Getting away from the chilly confines has to be a welcomed prospect for the Wings who fell to 0-3 after a 7-1 loss to to the Syracuse Chiefs at Frontier Field.
One home series erased because of inclement weather and a second set challenged even the most optimistic of individuals to find positives.
“We just have to be realistic,” Red Wing right fielder Jake Cave said. “Obviously, we don’t want to make excuses ever. To not play baseball for over a week and not see any live pitching and not be able to do anything on the baseball field and then go out there and expect to really perform is tough. Obviously, we didn’t play well. We can play better. But it was a tough first home series.”

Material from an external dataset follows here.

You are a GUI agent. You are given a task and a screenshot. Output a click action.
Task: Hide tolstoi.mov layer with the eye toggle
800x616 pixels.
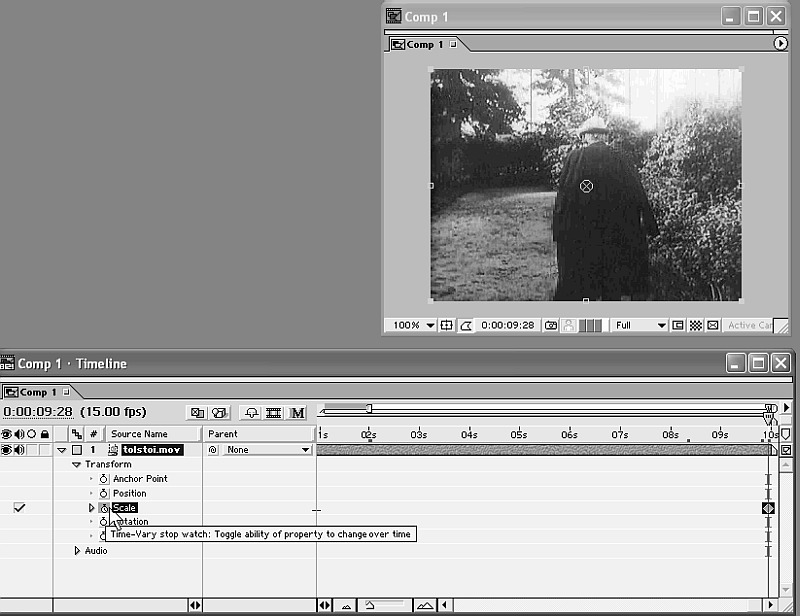point(7,450)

Wednesday offered plenty of salt for Wing wounds.
Syracuse starter Austin Voth was 0-3 in his six previous starts against Rochester. The right-hander had allowed a total of 24 earned runs on 34 hits over 27.1 innings during those outings. He issued 18 walks while fanning 21.
On Wednesday, Voth looked like the second coming of Stephen Strasburg who rolled through Syracuse on his way to the majors not too long ago. Voth allowed one run on three hits over 5.2 innings. He set down nine on strikes and handed out one free pass throwing 92 pitches – 63 for strikes.
Fittingly, he left the game after a 13-pitch at bat where he fanned Leonardo Reginatto, and battery mate Spencer Kieboom gunned down Zack Granite attempting to swipe second.
“You can think of all sorts of reasons any time you don’t win a ball game you’re doing that every time,” first-year Wings manager Joel Skinner said. “You’re always resetting. Every day is a new day. That’s how you go about it.”
Wings starter Dietrich Enns,who hadn’t allowed more than seven hits in any of nine starts during the 2017 season, surrendered five base knocks before retiring a batter. Syracuse scored twice in the first and did not surrender its lead.
Possibility existed when Enns escaped the first having allowed just two runs. Cave connected on a two-out round tripper in the home half, and a win to end the series looked salvageable.
“He did a good job of damage control,” Skinner noted. “He really did. For how it went in the early going and the amount of pitches.
“It could have went upside down real fast and it didn’t.”
But Enns never got on track. He left the game with two outs in the fourth having allowed four runs on nine hits and two walks.
At the same time, the Wings offense stayed in neutral falling to get multiple runners on base until the ninth. In Monday’s season opener, Rochester finished 0-for-10 with runners in scoring position. On Wednesday, the only Wing to get to second in the first eight innings was Cave on his home run.
“We just couldn’t anything generated after that,” Cave said of his home run. “We got to put it behind us and come out swinging next game.
“Really it’s one of those things when you’re not feeling comfortable. There’s a lot of times in this game where you’re not going to feel comfortable. You just got to compete. Sooner or later you get a couple of guys in the lineup that are feeling comfortable and they starting hitting really well. Everybody else kinda feeds off that, and that’s how a good baseball team works.”
The last time Rochester lost a three-game set to Syracuse was 2013. That team went to the playoffs.
So there is hope in Rochester.
First pitch Thursday from Gwinnett is 7:05 PM. Myles Jaye is the Wings probable starter.